◆ **Work to complete**: Scan the data below. Pull out each line where "Switch" occurs.

◆ **Data**:

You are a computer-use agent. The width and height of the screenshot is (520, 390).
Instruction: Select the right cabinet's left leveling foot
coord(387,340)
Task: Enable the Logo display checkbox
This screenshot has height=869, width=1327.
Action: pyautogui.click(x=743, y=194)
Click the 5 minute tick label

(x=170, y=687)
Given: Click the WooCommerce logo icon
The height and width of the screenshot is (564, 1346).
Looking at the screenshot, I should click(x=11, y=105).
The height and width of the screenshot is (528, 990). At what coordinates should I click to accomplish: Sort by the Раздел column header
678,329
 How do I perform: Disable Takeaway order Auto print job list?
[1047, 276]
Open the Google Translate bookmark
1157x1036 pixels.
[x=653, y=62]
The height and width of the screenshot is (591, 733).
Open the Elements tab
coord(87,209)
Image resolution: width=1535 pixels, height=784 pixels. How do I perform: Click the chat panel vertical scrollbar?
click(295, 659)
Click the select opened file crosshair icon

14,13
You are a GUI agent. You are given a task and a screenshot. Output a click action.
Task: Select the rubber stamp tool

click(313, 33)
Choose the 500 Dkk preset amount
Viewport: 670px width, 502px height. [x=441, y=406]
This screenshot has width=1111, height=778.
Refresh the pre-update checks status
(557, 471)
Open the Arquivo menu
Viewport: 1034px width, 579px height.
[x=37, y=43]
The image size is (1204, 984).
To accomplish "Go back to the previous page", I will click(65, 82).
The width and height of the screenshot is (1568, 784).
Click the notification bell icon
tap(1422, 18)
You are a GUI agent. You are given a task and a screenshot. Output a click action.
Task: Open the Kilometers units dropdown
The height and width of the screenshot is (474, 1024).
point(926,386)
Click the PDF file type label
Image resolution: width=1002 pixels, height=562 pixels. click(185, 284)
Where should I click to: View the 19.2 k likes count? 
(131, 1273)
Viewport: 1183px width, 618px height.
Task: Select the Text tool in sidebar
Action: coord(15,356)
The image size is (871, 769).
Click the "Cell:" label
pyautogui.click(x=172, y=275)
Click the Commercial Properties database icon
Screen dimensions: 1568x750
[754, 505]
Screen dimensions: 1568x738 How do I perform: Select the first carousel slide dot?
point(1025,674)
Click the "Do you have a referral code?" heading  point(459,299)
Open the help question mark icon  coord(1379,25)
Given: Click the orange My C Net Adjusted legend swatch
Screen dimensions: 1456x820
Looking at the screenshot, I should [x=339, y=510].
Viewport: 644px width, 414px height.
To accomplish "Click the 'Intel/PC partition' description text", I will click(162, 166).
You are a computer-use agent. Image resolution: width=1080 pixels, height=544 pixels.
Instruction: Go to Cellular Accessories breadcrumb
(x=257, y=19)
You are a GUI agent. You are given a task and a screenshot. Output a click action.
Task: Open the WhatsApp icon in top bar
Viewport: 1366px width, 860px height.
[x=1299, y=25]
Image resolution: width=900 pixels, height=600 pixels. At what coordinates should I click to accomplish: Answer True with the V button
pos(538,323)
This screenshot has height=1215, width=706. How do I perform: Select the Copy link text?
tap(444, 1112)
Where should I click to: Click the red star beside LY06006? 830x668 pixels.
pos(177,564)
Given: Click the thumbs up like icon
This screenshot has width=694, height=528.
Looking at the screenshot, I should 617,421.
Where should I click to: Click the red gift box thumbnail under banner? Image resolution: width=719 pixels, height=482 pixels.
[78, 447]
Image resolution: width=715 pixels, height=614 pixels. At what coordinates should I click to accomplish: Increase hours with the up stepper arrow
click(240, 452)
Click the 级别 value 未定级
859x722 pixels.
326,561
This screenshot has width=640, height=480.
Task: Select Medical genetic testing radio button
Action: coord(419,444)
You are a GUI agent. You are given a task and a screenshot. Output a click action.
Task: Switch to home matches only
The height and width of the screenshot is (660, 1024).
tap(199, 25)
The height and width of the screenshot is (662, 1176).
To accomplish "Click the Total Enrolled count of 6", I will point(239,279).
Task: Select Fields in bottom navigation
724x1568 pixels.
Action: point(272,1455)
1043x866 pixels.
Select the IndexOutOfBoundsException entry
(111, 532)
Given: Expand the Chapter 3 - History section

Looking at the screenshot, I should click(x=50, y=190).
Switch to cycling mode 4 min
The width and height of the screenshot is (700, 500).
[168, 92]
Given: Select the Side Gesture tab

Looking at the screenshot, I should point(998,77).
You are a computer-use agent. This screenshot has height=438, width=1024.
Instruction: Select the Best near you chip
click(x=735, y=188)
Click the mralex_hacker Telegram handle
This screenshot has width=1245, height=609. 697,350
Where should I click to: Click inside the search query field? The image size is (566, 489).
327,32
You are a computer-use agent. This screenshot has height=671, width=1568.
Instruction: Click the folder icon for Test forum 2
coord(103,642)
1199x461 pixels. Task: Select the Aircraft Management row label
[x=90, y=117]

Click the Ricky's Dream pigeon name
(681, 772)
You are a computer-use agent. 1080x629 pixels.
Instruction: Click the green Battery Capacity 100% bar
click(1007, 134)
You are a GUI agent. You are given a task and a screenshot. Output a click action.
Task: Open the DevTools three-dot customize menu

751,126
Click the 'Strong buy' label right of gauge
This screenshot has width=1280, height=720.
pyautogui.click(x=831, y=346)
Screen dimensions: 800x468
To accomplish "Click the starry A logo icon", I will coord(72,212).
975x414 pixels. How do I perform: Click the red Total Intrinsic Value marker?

◆ **Worked solution**:
Task: Switch to home matches only
Switch to cycling mode 4 min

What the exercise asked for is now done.